### Data section

···

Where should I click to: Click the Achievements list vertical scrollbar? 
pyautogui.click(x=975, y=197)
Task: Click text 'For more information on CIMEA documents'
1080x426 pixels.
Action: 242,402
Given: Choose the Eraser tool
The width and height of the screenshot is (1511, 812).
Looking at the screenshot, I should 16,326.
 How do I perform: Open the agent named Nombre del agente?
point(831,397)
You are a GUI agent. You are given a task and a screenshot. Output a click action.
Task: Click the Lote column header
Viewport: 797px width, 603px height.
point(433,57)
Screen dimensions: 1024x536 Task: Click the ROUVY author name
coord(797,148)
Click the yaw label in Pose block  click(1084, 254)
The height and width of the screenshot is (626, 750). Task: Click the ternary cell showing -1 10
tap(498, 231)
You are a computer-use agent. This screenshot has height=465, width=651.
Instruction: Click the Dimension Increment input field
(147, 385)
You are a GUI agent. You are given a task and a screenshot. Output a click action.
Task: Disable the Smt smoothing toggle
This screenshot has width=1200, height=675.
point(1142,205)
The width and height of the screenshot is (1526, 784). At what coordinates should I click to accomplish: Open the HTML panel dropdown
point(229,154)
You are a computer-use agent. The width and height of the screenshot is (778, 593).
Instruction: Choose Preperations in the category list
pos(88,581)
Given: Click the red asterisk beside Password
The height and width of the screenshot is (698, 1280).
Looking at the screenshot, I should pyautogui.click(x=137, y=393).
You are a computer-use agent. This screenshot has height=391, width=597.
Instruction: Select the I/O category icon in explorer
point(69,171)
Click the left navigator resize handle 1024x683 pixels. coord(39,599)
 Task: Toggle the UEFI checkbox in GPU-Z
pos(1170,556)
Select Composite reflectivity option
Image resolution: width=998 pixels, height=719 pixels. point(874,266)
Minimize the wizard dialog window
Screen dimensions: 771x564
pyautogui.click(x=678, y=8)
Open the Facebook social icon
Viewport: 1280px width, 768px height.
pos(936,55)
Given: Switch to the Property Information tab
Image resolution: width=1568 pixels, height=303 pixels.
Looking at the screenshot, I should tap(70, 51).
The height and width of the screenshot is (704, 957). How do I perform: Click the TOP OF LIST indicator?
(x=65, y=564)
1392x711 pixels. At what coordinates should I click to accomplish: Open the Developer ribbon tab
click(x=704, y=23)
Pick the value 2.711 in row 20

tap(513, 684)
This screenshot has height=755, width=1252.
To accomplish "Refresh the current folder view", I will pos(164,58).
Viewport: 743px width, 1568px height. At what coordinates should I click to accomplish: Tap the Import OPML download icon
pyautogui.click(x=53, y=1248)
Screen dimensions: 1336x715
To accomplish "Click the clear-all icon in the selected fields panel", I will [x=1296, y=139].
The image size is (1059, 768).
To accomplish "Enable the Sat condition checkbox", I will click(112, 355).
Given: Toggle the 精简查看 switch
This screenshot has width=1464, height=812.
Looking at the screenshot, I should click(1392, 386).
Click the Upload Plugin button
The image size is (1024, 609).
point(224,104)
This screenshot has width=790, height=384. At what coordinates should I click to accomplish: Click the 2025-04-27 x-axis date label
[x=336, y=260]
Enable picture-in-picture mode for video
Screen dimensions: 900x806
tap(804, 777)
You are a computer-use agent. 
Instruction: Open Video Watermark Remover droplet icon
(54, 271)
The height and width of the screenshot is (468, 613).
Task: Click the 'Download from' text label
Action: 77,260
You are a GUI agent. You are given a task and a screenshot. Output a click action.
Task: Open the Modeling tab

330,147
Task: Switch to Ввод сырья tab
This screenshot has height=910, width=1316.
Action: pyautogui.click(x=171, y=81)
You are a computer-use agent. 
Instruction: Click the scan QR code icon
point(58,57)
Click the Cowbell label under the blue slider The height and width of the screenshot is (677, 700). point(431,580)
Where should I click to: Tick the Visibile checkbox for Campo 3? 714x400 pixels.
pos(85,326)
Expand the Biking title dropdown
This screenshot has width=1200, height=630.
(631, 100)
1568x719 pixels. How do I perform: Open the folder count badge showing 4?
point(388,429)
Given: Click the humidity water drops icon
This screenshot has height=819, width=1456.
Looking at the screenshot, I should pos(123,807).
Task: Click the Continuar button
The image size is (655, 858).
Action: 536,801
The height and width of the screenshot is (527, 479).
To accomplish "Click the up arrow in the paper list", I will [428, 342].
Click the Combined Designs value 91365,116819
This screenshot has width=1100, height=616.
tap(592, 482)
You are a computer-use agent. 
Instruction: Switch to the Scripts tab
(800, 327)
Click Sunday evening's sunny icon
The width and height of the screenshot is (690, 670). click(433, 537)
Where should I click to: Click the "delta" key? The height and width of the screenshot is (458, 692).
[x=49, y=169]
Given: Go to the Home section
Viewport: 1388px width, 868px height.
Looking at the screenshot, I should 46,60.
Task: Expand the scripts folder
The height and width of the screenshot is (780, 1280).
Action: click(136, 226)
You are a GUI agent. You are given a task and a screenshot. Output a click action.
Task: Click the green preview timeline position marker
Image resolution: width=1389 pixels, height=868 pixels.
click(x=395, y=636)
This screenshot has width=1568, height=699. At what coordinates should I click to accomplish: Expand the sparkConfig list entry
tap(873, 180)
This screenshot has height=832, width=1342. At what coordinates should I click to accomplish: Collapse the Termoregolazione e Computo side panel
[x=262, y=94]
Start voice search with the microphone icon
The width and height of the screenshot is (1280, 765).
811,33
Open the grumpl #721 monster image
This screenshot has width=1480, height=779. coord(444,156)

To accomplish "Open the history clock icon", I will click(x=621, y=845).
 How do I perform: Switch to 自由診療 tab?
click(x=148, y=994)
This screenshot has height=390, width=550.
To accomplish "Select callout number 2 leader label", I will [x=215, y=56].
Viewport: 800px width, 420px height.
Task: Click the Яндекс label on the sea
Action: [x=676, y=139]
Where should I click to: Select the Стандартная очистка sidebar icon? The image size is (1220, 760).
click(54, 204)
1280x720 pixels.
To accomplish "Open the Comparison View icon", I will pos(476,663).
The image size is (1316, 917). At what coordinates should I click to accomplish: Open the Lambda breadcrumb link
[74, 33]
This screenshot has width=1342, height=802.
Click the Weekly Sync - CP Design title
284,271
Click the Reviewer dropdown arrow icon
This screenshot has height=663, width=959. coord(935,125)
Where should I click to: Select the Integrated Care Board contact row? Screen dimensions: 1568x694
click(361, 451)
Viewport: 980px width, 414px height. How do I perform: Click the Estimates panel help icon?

···

### Do this
Can you copy the records above word for word, everything from the line with "Screen dimensions: 1024x536" down to the line with "should pyautogui.click(x=137, y=393).", both of those lines included?

### Answer to this exercise
Screen dimensions: 1024x536 Task: Click the ROUVY author name
coord(797,148)
Click the yaw label in Pose block  click(1084, 254)
The height and width of the screenshot is (626, 750). Task: Click the ternary cell showing -1 10
tap(498, 231)
You are a computer-use agent. This screenshot has height=465, width=651.
Instruction: Click the Dimension Increment input field
(147, 385)
You are a GUI agent. You are given a task and a screenshot. Output a click action.
Task: Disable the Smt smoothing toggle
This screenshot has width=1200, height=675.
point(1142,205)
The width and height of the screenshot is (1526, 784). At what coordinates should I click to accomplish: Open the HTML panel dropdown
point(229,154)
You are a computer-use agent. The width and height of the screenshot is (778, 593).
Instruction: Choose Preperations in the category list
pos(88,581)
Given: Click the red asterisk beside Password
The height and width of the screenshot is (698, 1280).
Looking at the screenshot, I should pyautogui.click(x=137, y=393).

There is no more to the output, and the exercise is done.